# START OF RECORDS SUPPLIED

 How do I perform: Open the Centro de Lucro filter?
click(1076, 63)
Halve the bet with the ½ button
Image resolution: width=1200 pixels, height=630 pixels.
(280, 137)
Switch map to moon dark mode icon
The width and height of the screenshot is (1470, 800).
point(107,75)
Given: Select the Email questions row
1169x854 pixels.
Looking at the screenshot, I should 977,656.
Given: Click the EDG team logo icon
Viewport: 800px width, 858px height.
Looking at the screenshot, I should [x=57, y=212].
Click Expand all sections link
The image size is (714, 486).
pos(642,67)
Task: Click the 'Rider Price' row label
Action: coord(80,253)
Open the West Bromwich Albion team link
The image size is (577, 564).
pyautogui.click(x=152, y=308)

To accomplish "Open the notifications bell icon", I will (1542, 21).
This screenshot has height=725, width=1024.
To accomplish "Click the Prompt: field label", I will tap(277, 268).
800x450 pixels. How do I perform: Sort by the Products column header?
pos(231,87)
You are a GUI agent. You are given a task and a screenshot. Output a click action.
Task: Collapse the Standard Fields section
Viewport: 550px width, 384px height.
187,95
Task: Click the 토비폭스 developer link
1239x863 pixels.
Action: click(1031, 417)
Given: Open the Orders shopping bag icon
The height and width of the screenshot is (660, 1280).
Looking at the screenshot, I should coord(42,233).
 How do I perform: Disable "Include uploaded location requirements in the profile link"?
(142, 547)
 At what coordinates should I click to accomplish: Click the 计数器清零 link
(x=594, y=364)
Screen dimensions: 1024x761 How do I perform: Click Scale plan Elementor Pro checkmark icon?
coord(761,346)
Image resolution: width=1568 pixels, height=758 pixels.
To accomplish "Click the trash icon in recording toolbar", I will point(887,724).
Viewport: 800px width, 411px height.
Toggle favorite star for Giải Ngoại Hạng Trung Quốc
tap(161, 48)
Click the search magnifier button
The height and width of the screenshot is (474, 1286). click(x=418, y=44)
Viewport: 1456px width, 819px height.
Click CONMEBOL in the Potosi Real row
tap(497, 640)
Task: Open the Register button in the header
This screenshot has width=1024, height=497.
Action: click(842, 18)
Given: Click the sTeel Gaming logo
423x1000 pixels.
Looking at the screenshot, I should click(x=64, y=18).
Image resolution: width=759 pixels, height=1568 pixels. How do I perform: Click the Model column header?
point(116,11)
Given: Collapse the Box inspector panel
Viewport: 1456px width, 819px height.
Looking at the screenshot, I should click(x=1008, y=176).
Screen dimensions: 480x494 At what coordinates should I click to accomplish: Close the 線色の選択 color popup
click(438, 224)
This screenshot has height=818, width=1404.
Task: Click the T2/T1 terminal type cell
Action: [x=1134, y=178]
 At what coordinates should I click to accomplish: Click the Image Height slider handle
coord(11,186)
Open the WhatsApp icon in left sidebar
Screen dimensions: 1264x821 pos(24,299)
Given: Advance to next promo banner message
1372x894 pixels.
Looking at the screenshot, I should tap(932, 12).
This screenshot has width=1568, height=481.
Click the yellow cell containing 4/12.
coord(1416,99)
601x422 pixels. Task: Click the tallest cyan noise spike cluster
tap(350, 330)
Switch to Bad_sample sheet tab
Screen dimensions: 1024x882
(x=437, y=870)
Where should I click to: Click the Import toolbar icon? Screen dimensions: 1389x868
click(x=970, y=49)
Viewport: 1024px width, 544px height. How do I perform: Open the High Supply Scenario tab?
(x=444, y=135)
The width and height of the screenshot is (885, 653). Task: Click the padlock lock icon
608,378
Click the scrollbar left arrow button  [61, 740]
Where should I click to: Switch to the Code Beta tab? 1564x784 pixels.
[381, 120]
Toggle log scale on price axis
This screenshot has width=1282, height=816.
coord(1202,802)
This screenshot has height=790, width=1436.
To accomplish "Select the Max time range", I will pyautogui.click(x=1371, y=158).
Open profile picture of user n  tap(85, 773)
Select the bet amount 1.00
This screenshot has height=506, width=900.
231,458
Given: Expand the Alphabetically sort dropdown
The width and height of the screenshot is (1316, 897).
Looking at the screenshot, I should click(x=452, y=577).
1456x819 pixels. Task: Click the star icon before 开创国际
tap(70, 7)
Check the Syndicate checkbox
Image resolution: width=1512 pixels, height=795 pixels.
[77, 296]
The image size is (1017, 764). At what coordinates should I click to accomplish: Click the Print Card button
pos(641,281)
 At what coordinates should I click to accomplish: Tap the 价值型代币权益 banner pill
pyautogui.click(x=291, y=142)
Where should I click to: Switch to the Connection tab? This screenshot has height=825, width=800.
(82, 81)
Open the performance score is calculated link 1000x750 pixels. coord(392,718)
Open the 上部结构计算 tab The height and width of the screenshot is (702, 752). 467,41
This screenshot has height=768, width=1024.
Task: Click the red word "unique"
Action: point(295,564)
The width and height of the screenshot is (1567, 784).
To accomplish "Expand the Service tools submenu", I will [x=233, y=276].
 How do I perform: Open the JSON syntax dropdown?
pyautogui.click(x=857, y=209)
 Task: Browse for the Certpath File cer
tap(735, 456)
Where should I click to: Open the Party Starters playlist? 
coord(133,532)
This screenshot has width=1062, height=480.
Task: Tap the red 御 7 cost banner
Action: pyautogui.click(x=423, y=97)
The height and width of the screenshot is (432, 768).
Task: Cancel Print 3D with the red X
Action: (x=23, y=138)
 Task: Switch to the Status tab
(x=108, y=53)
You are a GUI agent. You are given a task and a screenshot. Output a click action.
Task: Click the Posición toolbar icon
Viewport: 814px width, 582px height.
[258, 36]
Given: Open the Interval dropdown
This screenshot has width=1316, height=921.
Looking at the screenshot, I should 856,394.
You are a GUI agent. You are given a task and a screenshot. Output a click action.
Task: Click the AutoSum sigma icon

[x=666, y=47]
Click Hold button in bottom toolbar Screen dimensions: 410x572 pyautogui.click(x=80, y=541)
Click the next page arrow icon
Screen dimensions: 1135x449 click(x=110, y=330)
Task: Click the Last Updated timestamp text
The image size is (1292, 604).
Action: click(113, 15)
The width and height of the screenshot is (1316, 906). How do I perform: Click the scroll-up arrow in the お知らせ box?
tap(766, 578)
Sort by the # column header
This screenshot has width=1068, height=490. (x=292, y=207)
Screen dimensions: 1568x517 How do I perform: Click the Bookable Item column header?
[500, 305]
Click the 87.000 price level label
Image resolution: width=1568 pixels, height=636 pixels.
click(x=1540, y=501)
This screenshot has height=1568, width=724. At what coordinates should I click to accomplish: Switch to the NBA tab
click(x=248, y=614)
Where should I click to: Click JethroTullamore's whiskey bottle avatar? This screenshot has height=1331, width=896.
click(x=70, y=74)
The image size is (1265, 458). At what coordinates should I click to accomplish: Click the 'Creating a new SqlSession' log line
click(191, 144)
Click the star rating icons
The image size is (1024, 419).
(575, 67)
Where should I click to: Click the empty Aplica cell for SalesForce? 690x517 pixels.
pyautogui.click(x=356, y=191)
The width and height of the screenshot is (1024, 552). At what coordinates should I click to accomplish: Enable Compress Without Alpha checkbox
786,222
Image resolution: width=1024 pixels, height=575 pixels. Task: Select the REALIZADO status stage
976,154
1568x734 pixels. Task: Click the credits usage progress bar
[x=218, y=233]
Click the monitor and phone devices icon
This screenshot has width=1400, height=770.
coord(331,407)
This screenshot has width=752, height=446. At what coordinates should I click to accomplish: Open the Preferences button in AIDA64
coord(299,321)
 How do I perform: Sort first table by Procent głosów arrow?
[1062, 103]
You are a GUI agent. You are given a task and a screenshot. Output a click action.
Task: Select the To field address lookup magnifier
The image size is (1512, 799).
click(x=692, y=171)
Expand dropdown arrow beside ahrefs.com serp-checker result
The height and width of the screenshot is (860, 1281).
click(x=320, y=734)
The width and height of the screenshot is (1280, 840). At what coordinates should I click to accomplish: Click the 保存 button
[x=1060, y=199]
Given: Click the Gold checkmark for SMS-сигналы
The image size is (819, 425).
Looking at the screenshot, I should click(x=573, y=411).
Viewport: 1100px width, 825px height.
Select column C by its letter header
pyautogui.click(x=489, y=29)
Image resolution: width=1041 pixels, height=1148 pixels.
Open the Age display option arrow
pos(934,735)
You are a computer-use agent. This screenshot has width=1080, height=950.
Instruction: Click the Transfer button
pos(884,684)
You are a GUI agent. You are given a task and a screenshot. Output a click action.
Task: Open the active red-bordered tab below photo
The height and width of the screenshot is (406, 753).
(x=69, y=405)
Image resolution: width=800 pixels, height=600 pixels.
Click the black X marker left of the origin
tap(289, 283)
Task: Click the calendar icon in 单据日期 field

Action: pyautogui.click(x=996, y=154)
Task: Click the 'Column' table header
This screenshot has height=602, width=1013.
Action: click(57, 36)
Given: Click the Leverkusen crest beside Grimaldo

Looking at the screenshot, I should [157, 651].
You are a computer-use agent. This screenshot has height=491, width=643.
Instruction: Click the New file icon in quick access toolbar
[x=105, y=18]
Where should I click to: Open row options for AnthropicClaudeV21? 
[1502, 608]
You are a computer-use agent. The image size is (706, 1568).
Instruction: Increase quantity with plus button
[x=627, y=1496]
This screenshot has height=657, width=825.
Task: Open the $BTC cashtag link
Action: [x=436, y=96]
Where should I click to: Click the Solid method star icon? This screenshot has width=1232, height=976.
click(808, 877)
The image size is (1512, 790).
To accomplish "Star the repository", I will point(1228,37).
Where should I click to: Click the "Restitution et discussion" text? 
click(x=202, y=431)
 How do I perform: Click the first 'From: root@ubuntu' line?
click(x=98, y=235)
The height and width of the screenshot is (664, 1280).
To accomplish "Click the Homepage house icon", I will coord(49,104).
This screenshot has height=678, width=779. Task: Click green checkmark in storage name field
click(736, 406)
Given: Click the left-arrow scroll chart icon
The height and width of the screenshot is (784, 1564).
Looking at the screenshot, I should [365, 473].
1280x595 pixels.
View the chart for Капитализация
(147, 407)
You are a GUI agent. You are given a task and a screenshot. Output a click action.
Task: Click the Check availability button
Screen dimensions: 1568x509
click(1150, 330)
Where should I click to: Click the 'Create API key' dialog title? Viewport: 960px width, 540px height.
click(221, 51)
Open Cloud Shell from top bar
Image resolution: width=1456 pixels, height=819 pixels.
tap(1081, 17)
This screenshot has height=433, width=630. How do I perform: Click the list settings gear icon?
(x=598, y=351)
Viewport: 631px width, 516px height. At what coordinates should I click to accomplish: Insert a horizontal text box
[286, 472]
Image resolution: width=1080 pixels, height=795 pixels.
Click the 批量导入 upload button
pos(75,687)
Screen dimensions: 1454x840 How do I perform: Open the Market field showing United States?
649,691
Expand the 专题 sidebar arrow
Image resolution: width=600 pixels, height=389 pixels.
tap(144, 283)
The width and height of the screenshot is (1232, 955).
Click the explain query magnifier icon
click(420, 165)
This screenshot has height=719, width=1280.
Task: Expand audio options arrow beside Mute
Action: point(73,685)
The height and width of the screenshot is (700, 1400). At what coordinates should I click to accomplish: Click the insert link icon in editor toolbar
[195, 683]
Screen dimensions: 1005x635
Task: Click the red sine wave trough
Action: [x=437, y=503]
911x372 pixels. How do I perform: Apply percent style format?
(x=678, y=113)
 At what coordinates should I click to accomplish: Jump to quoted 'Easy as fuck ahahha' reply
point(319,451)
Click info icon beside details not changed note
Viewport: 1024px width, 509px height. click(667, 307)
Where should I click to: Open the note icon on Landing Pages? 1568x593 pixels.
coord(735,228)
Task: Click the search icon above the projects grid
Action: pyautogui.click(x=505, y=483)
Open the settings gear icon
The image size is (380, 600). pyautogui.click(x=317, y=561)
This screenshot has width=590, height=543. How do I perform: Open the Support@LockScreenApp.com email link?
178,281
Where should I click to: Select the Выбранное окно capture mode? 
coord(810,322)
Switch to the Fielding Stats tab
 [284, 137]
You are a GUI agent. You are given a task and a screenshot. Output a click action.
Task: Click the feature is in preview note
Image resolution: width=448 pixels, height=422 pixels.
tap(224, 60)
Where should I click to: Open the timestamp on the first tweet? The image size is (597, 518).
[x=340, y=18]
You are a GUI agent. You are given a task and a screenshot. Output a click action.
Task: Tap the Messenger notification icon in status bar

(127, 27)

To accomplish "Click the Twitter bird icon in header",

# END OF RECORDS SUPPLIED

> PROBLEM TO WORK ON
Please rewrite the listing starting with the line that contains "Where should I click to: Click the 'Create" and going on through the line that contains "(x=598, y=351)", with "gear" replaced by "cog" and everything else unchanged.

> ANSWER BELOW
Where should I click to: Click the 'Create API key' dialog title? Viewport: 960px width, 540px height.
click(221, 51)
Open Cloud Shell from top bar
Image resolution: width=1456 pixels, height=819 pixels.
tap(1081, 17)
This screenshot has height=433, width=630. How do I perform: Click the list settings cog icon?
(x=598, y=351)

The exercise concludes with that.